Please tell me why you would stay here and try to wait it out? You wouldn’t and financially you couldn’t. At some point very soon owners are going to tell their trainers you get this horse into a race somewhere or he’ll move him to a barn in Iowa, Illinois, Indiana – pick your state, it doesn’t matter – to a trainer who CAN run him. If you have 10 – 12 horses with a trainer, that’s going to carry some clout. Even if you don’t, enough disgruntled owners and you have to move – you don’t have a choice.
And what about the jockey colony? You don’t ride you don’t get paid. You’re an independent contractor paid to ride a racehorse. No racing, no paycheck. You build a reputation as a jockey over time and that reputation parlays into rides. Trainers like to use familiar jockeys and besides, it’s good for the horse to have some continuity in the saddle. If the jocks are stuck here in limbo how do they earn a living? They can’t just try and catch rides at another track. They may catch a few, but like I said, trainers like continuity and how can they count on you to keep riding their stock if at a moment’s notice you’re going to hightail it back to Minnesota. These men and women have decisions that need to be made as well – like yesterday.
Canterbury Park is a great place to race. No, we don’t have the highest purses, but the facilities on the backside are first rate and the crowds are large and enthusiastic. It’s racing like it ought to be. Not like it used to be in racing heyday, but close enough for the new millennium. Without added money from alternative gaming like they have in Iowa and Indiana – and perhaps Chicago soon – that’s all we have to compete with. Well, that and a management team that cares about horsemen and the business of racing. They are owners and breeders too and win and lose along with the rest of us. How do we get the Canterbury Park first timers like trainers Mike Chambers and Roy Bland back again after this debacle? I don’t know if we can.

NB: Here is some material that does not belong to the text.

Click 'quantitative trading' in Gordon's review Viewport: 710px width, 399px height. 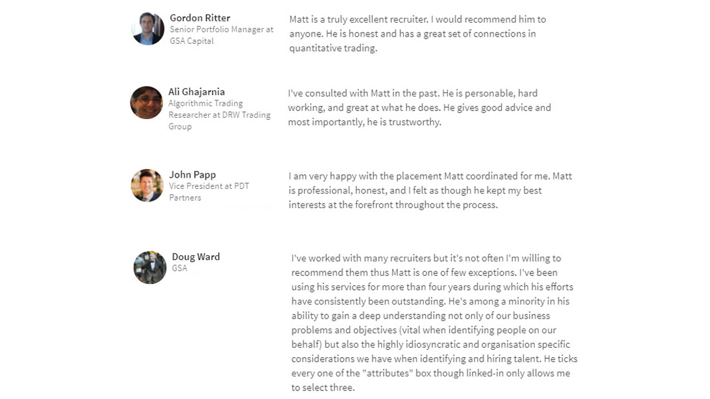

The first step is to get a decision – one way or another. Either the case made by the tracks is compelling or it is not. The issue is the same with a bit more supporting evidence. Again, it is compelling or it is not. Either way, let these hundreds of people operating small businesses on the backside of two racetracks plan their lives, not to mention the over 1500 employees between Canterbury and Running Aces that have already been laid off pending a resolution. This indecision is nearly more unfair than any decision could possibly be.